Oleh: Cahyani Pramita, SE
(Member Akademi Menulis Kreatif Regional KalSel)
Sederet nama artis pernah terciduk saat melakoni bisnis haram ini. Yang terbaru adalah VA dan AS, artis muda dan cantik yang digerebek oleh anggota Subdit V Siber Ditreskrimsus Polda Jatim saat “melayani tamu” di sebuah hotel di Surabaya pada Sabtu, 5 Januari 2019 lalu (dilansir dari surya.co.id).

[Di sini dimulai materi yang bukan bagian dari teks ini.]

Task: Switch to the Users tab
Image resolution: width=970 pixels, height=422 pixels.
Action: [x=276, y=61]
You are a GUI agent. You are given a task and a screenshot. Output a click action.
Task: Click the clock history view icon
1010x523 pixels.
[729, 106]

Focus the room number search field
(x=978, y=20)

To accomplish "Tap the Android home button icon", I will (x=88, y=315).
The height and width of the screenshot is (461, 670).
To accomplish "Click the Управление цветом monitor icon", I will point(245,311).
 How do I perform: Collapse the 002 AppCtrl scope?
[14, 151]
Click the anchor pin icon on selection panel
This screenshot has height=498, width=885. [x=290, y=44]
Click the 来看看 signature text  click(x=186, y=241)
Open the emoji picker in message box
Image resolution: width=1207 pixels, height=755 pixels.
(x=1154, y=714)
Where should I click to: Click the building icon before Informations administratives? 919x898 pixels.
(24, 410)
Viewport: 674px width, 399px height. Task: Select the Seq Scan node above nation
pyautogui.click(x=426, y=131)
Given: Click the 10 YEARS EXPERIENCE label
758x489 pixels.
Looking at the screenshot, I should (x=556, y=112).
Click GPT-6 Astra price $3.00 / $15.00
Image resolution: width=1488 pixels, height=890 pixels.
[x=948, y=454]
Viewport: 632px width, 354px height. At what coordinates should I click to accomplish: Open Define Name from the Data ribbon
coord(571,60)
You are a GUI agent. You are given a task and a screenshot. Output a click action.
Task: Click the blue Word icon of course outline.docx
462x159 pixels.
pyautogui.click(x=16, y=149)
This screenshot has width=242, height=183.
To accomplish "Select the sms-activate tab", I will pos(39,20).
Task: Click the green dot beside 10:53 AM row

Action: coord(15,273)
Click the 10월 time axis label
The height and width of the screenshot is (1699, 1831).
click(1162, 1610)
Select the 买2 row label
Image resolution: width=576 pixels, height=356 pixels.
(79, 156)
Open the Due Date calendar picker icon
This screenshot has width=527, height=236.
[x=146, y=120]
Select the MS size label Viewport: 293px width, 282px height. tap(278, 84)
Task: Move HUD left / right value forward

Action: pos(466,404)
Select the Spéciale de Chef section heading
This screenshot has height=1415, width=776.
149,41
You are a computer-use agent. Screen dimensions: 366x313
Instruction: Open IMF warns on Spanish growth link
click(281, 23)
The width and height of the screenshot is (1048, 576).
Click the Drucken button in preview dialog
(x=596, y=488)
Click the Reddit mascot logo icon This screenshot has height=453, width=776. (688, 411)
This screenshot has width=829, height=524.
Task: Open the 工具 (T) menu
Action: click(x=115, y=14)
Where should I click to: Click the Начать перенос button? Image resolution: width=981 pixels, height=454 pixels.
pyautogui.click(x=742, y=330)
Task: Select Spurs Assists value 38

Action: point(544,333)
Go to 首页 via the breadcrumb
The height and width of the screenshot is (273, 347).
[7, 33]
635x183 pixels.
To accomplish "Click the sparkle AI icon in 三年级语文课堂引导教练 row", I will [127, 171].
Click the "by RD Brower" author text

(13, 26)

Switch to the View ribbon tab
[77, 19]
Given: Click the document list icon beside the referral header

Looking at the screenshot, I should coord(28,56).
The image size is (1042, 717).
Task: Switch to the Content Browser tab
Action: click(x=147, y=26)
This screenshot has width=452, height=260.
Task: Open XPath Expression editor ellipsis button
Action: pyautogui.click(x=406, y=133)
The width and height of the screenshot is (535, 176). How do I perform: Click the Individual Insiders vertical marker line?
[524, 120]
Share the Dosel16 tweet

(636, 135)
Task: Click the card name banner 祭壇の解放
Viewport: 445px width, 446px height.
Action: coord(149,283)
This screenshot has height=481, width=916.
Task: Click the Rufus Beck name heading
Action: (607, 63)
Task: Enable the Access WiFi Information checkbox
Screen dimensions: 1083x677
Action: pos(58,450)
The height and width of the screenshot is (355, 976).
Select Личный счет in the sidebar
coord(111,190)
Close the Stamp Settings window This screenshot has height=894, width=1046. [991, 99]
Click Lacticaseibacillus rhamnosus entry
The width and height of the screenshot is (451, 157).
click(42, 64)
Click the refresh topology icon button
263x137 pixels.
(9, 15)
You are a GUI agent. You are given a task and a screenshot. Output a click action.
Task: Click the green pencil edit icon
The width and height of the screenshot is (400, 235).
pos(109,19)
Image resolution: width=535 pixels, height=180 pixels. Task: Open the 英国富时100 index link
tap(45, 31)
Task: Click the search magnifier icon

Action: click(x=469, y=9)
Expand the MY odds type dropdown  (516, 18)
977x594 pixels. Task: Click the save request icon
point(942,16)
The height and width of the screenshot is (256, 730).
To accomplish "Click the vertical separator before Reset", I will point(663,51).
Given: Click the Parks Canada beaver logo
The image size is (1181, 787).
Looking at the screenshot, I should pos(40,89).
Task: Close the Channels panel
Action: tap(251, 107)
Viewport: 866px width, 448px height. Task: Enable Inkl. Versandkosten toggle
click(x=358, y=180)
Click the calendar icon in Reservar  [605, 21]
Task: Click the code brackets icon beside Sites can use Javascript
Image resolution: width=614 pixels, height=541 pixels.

Tarif 25 juta ataupun 80 juta rupiah yang dipasang sang artis untuk sekali memenuhi birahi laki-laki ini cukup fantastis. Namun tingginya tarif inipun tak membuat pasar sepi. Berdasarkan pemeriksaan rekening koran dari salah satu tersangka mucikari didapati nilai transaksi yang dilakoni mencapai Rp.2,8 M. Mucikari tak kesulitan merekrut artis untuk masuk dalam bisnis ini karena nominal uang yang diperoleh cukup fantastis dan mucikari juga mudah mendapatkan pangsa pasar yang bersedia membeli jasa “zina” ini.
Adanya titik temu antara permintaan dan penawaran akan menghasilkan transaksi pembelian. Permintaan “zina” dan penawaran pemuas “zina” jika dibiarkan eksis maka pasti menjadi transaksi bisnis. Bukan semata menghukum mucikari dan membebaskan pezinanya maka hal ini dianggap selesai. Sungguh tidak.
Selama ini hukum yang ada hanya menindak para mucikari dengan hukuman ringan, kurungan beberapa tahun penjara sedangkan PSKnya (baca:pezina) hanya dimintai keterangan kemudian dibebaskan bahkan PSK tersebut dianggap sebagai korban trafficking. Sama sekali nihil memberikan efek jera bagi pezina dan mucikarinya.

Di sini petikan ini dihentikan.